I did something yesterday that I haven’t done in ages. Something I love doing and something that has so many benefits, I was kicking myself for not getting back to it sooner: a walking meeting.  Nothing complicated, nothing crazy, just walking and talking, at the same time.  In honour of Walk to School month (yes, it’s a thing) I thought I’d go ahead and blog about it.

There are so many benefits to walking meetings.  For starters, you’re walking!  Instead of sitting, like most of us, for an average of over 9 HOURS a day (!), you’re moving around, getting the blood flowing, moving muscles and ligaments that are no doubt even more bored than you are of sitting in front of a computer.  The health benefits are many and varied but I won’t go into them all here – you’ve got google for that.  I want to talk about the business benefits, since we’re talking about meetings (though on that note I think going for a walk is a highly underrated date suggestion).

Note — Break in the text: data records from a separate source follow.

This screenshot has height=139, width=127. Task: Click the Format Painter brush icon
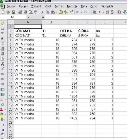click(71, 12)
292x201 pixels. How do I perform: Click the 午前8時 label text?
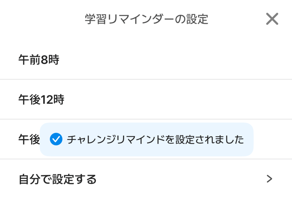39,60
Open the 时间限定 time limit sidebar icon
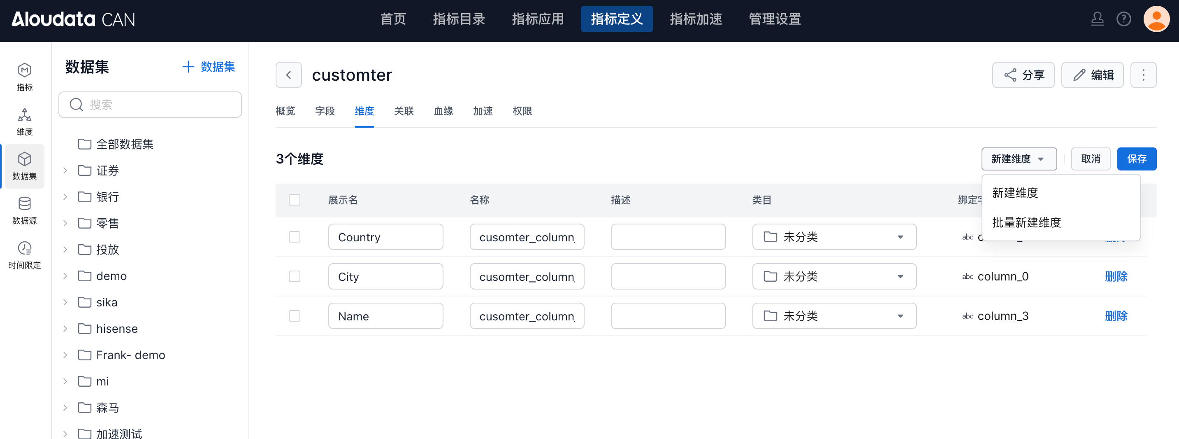The image size is (1179, 439). pos(24,255)
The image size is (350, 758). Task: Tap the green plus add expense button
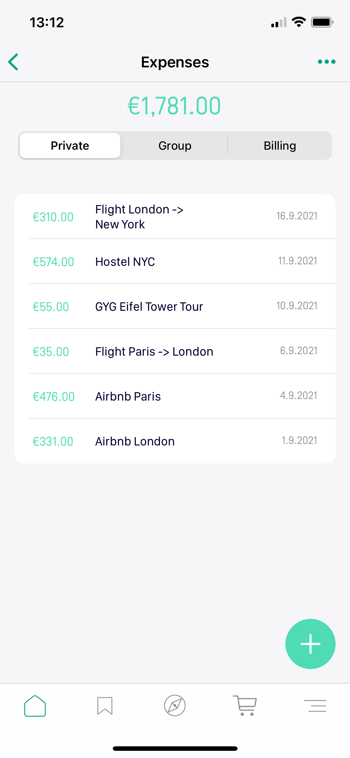tap(310, 644)
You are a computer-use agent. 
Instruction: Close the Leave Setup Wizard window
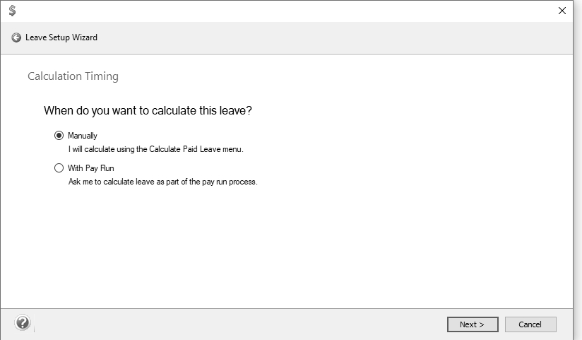[562, 11]

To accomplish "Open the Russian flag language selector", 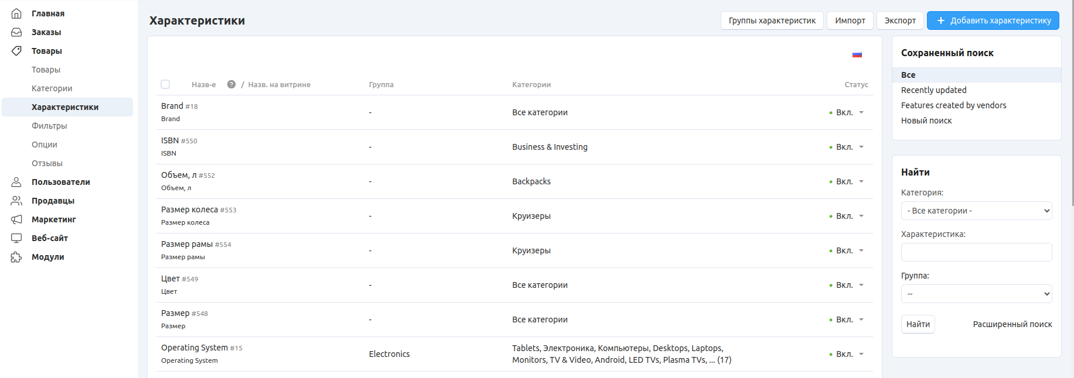I will [x=857, y=54].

We’ve probably all heard of the many famous thinkers who loved a good walk  – Churchill, Einstein, Thoreau.  Something about being outside and moving through a different environment gets your brain thinking in a different way.  Depending on your office environment, the air may literally have more oxygen.  Nilofer Merchant perhaps put it best in her TED talk where she says that ‘Fresh air leads to fresh thinking’.  New surroundings also lead to new perspectives – think about how you felt after your last vacation.  You probably thought about things in a new way after being in an entirely different environment for a few days.  A walking meeting is like a mini vacation for your brain.  And, in a walking meeting you’re forced to focus at least a little bit on your surroundings (if you don’t want to be run over anyway), meaning, paradoxically, that you’re often more present than if you were sitting in the same old meeting room that you see everyday.  Rather than seeing the great outdoors as a distraction, try seeing it as a great way to force your brain into being present instead of thinking about your upcoming holiday, an overdue bill, or who’s going to take the last stale biscuit.  

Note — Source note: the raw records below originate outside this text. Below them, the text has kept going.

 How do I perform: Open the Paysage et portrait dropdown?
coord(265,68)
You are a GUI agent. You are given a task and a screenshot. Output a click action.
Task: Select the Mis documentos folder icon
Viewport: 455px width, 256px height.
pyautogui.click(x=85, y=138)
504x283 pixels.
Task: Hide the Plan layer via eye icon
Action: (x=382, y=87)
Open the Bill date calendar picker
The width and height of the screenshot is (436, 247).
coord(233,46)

Another massive and underrated benefit of a walking meeting is the ability to resolve conflict.  When you’re sitting in a meeting room facing each other, it’s pretty confrontational.  Even if the meeting itself isn’t a hardcore negotiation, you’re literally ‘facing off’.  Every nervous tick, every power pose – it’s all right there.  How different does it feel to walk side by side – shoulder to shoulder – to find a solution together?  When you aren’t staring each other down, it’s a lot easier to respectfully disagree and, literally, find a way forward together.  

It’s also great for getting to know new members of your team.  There’s an immediate feeling of camaraderie and of being peers.  For starters, there’s no pressure of trying to find the right balance of eye contact between confident and creepy with your new boss or colleagues.  If walking meetings aren’t something you all do often, there’s also a sense of intimacy because you’re engaging in a different activity than you usually do, which means you’re opening up your working relationship to new ways of thinking.  

Doing this as a team – fostering that sense of camaraderie, connectedness, and intimacy, is something that many companies pay a lot of money for with team building workshops.  Say, for example, that you have a new team and you want to onboard them all at once and introduce them to your company values. Why not try a walking onboarding session, where teams have to find things in the surrounding environment that represent, for example, your company values, and explain to each other why one has chosen a tall glass building to represent ‘Transparency’ and another thinks it fits better with ‘Professionalism’?  

Or imagine now you’ve got a presentation to rehearse and you want to run it by a colleague.  Why not do like the ancient Greeks, but one better?  The ancient Greek orators famously imagined walking a mental path while giving speeches, associating each point they wanted to make with a physical place, so they could mentally walk through their presentation (ever heard someone say, ‘Let me walk you through it’?).  Why not actually go outside and rehearse each point of your presentation in a different place?  Literally, walk someone through it.  Then you’re engaging all of your senses as well as your brain – and if your colleagues have got feedback for you and you’ve got points to work on, you can discuss them non-confrontationally as you walk side by side to the next spot.  This also works for training a team to adopt a new process – each place you walk through can represent another step in the process.

Walking meetings’ benefits are many and varied, and best of all they’re free and right outside your door.  So no more excuses; it won’t take too long – standing up and walking out the door together takes less time than everyone faffing around to make a cup of tea before they sit down or ‘just finish this one quick email’ before heading into a meeting.  You won’t miss incredibly important and insightful comments or forget everyone’s actions – we all have phones and, if need be, you can head back 5 minutes early to jot down the key points. So what do you think?  Is this something your company could adopt?